# What is expected
Please output exactly the part of the records below that opens with the line containing "1213x503 pixels. Task: Click" and closes with the line containing "Click the 기본적립 row label", both lines included, and nothing else.

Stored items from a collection

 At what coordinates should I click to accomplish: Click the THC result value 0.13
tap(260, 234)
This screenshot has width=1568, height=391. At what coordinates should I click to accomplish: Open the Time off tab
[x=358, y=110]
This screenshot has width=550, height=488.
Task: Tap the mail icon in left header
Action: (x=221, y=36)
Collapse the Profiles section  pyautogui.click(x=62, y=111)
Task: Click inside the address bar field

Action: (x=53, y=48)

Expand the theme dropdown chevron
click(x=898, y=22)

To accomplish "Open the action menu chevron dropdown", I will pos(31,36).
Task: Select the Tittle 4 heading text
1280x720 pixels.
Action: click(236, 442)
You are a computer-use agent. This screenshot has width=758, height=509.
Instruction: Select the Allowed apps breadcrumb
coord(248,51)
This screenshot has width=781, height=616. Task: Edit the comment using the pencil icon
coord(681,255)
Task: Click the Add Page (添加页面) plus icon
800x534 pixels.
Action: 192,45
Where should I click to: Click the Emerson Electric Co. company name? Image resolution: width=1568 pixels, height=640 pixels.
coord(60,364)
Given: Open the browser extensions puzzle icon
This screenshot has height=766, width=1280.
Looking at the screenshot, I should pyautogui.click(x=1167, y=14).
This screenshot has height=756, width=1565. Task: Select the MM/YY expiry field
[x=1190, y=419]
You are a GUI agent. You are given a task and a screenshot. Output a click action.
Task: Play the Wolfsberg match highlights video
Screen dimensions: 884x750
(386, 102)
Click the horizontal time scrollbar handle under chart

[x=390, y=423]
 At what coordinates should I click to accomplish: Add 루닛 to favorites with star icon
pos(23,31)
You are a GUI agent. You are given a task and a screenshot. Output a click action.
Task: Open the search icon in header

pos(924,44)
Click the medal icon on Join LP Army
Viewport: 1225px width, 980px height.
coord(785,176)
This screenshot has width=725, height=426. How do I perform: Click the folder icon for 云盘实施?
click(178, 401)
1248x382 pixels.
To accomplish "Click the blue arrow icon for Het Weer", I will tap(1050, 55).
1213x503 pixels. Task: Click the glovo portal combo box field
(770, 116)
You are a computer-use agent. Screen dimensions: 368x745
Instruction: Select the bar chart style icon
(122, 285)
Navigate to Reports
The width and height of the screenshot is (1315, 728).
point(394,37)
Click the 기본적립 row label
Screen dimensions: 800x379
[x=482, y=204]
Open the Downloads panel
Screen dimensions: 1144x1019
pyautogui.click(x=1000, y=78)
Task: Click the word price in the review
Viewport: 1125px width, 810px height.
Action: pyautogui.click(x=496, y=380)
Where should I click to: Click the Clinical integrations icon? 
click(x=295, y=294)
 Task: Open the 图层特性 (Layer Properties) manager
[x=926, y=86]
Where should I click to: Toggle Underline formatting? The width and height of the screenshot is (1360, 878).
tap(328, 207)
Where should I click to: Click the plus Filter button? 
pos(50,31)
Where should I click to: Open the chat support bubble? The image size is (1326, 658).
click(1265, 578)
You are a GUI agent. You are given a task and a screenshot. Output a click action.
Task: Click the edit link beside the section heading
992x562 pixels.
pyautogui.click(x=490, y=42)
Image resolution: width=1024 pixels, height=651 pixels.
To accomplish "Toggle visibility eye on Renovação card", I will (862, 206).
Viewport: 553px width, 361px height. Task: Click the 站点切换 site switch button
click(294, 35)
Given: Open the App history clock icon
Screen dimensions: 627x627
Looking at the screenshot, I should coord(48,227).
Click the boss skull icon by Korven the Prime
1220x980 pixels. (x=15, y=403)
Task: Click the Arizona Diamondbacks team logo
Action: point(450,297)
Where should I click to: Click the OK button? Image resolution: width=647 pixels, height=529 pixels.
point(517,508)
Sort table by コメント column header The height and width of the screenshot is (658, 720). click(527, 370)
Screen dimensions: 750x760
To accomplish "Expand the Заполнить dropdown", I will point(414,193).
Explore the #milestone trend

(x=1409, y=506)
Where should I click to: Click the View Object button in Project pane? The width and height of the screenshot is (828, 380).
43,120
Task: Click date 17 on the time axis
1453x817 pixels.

# Written answer
1213x503 pixels. Task: Click the glovo portal combo box field
(770, 116)
You are a computer-use agent. Screen dimensions: 368x745
Instruction: Select the bar chart style icon
(122, 285)
Navigate to Reports
The width and height of the screenshot is (1315, 728).
point(394,37)
Click the 기본적립 row label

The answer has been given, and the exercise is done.